**DIRECTIONS:**
A) Answer these questions using the passage on reasonable doubt, one answer per line:
(i) How does the passage define a reasonable doubt?
(ii) At what points in the summing up should directions on reasonable doubt be given?
(iii) What kinds of written material for the jury does the passage name?
B) Rewrite the part of the passage on reasonable doubt that opens with the words containing "In summary, if, after" and closes with "must find him or her not guilty.", putting "unbiased" in place of "impartial".

**PROVIDED PASSAGE:**
------

What then is reasonable doubt? A reasonable doubt is an honest and reasonable uncertainty left in your mind about the guilt of the accused after you have given careful and impartial consideration to all of the evidence.
In summary, if, after careful and impartial consideration of the evidence, you are sure that the accused is guilty you must find him or her guilty. On the other hand, if you are not sure that the accused is guilty, you must find him or her not guilty.
[8] When dealing with defences, the expression “reasonable possibility” is appropriate as referring to a defence which has not been disproved by proof beyond reasonable doubt. For instance, in a case in which sexual violation is alleged and the defence case is that the complainant consented or alternatively that the accused believed on reasonable grounds that the complainant consented, the direction on what constitutes proof beyond reasonable doubt might continue:
It is common ground that the accused had sexual intercourse with the complainant and the key issues that you will have to determine are whether the Crown has proved beyond reasonable doubt (ie made you sure) first that this occurred without the complainant’s consent and, if so, that this was without the accused believing on reasonable grounds that she consented. If you think that the defence case could reasonably be true – that it is reasonably possible that either the complainant consented or that the accused believed on reasonable grounds that she was consenting – you will not be sure that the accused is guilty and you will therefore find him not guilty.
[9] Directions on reasonable doubt should be given both at the start of the summing up and, in short form, also when addressing the elements of the offence and any defences. Further, as the second example given in [50] above indicates, when discussing the elements of an offence and particularly defences, a reasonable possibility direction may be usefully employed. Here for instance is another example:
If you think there is a reasonable possibility that the accused was not there then you should find him or her not guilty.
Written material provided to the jury (issues sheets or decision trees) should be expressed in terms which recognise that the onus of proof is on the Crown and the requirement for proof beyond reasonable doubt.

------

**DATA EXTRACT:**
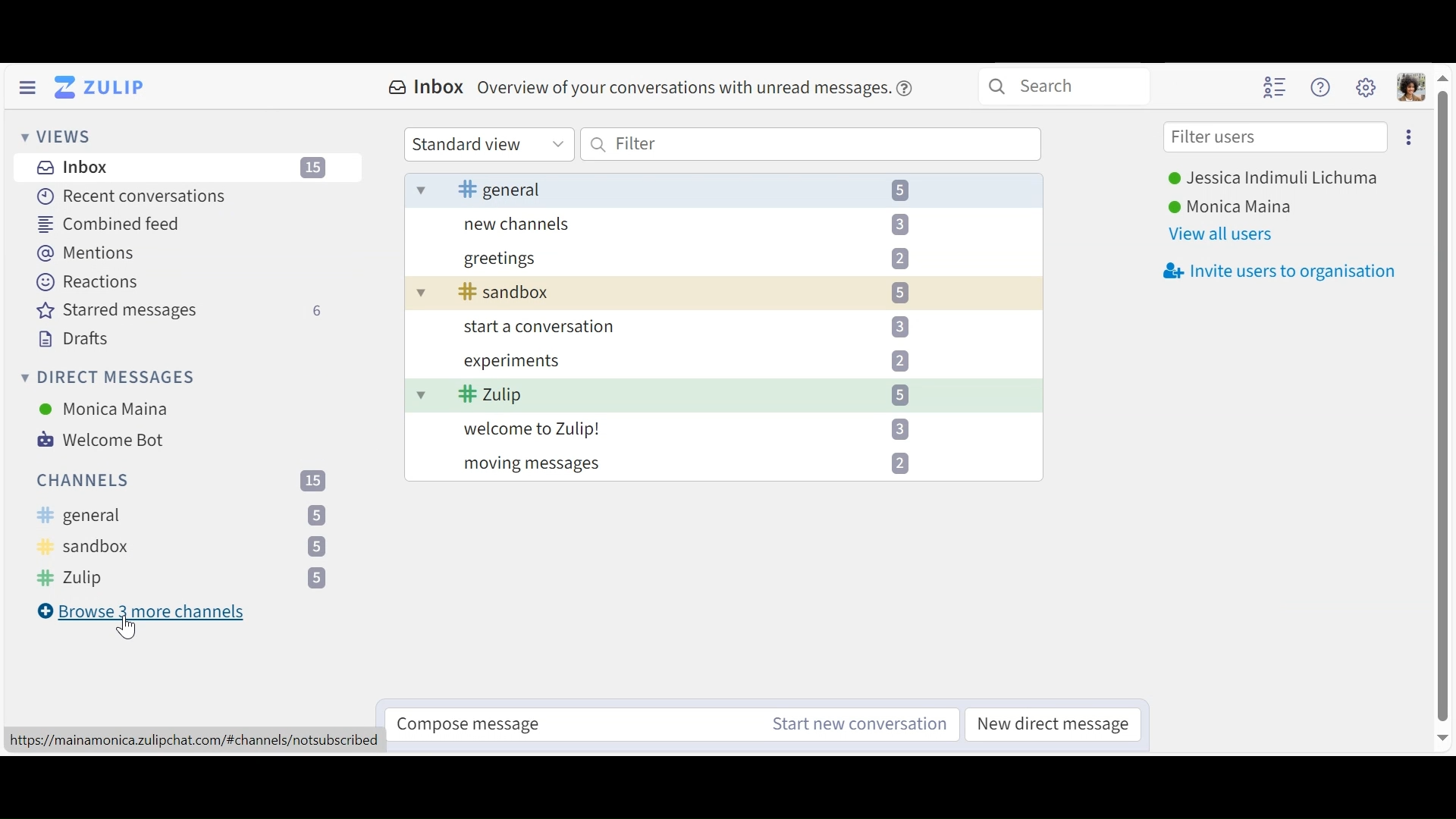  Describe the element at coordinates (684, 88) in the screenshot. I see `message` at that location.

------

**ANSWER SET:**
A)
(i) An honest and reasonable uncertainty left in your mind about the guilt of the accused after you have given careful and impartial consideration to all of the evidence.
(ii) At the start of the summing up and, in short form, also when addressing the elements of the offence and any defences.
(iii) Issues sheets or decision trees.

B)
In summary, if, after careful and unbiased consideration of the evidence, you are sure that the accused is guilty you must find him or her guilty. On the other hand, if you are not sure that the accused is guilty, you must find him or her not guilty.